Our classes only go around forty-five minutes to an hour, but back then, we’d spend at least fifteen minutes all taking turns and kicking the bag. And it’s not like we just got to do whatever we wanted. No, for almost a year, we focused on one kick, on one side of the body (that means we focused on either the right or left leg to kick).
As you think about it, I’m sure it seems incredibly monotonous, ridiculous, and unnecessary. After all, we live in the twenty-first century, so what need do we have to practice something so much? We can do it maybe three or four times and get what we need…it’s enough to continue.
Herein is the lesson.
I’ve just had this mind-blowing revelation in my ability, and I’ve waited my turn, and now I get to hit the bag again. Excitedly, I throw the kick.
“What happened, Bryce? It’s been like five minutes, and you forgot everything,” says my instructor.
I get serious now, knowing that I know how to do this and kick again.
“Stop, you’re hurting me again. Why are you doing this to me? What have I done to be punished so.”
Now I’m nervous, and I start overanalyzing again. I kick the bag.
“Bryce, you were doing fine earlier, and then you had time to think. Your brain is the enemy…it will not help you. Stop thinking, stop trying, and do it.”
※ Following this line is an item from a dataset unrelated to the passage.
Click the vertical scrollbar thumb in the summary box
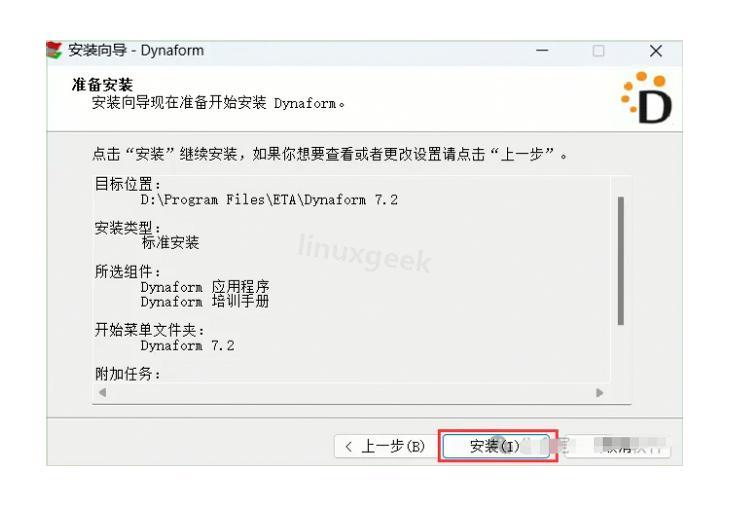The height and width of the screenshot is (506, 730). coord(621,261)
He says these words, but this time I understand them. I know what he means now when he says to “just be” or “stop thinking.” Now comes the hardest part of the lesson. The first time I succeeded was due to ignorance and sheer willpower. But now…now I have to actively behave and duplicate. Now it’s not enough to be ignorant, or hopeful, or willful. Now it’s a matter of skill, acceptance, and trust.
But trust in me. Not my teacher. It’s time to stop doubting.
I relax. I take a breath. I close my eyes. I throw the kick. I feel the density of the bag as it collides with the top of my foot…I feel it buckle beneath the force…I notice my body torquing all the way around, in harmony with itself…the bag shoots off opposite my foot with a satisfying thump.
From the corner of the dojo, I hear rising laughter. “There you go. Now you’re getting it. Now get in your stance and do it again.”
Guys, there are few things more satisfying than duplicating a fantastic feat. Even one so simple as kicking a bag.
Not all things happen on our time table, and not all teachers are as wise as my instructor. In most situations, we aren’t the ones to determine if we’re masterful, or accomplished, or ready. In my opinion, how we meet the rigors of such a challenge is worth more than any self-entitlement.
I’m the kind of guy who hates making two trips to bring groceries into the house. I don’t like revisiting things or doing something over again. But because of my time in martial arts, I happily subject myself to repetition because I know the results it yields.
Doing something once, twice, three, or four times isn’t a recipe for success. They say practice makes perfect because no one has a specific number that equates to mastering some piece of life. Simply put, the more you apply, the better the result. The more you exist within, the more will resonate without.
Find and recognize those people who won’t let you get away with subpar activity. Find it within yourself to push beyond what you can rationally declare yourself capable of. It’s not about settling, it’s about believing. Faith is not a passive principle, nor is it outdated or obsolete. Without faith and hope, why would you continue with anything? Faith and hope create the reasons for terms like passion, improvement, growth, and success.
I had to kick a bag for one year to learn this. I hope you come to know this principle, and it equates to something just as meaningful.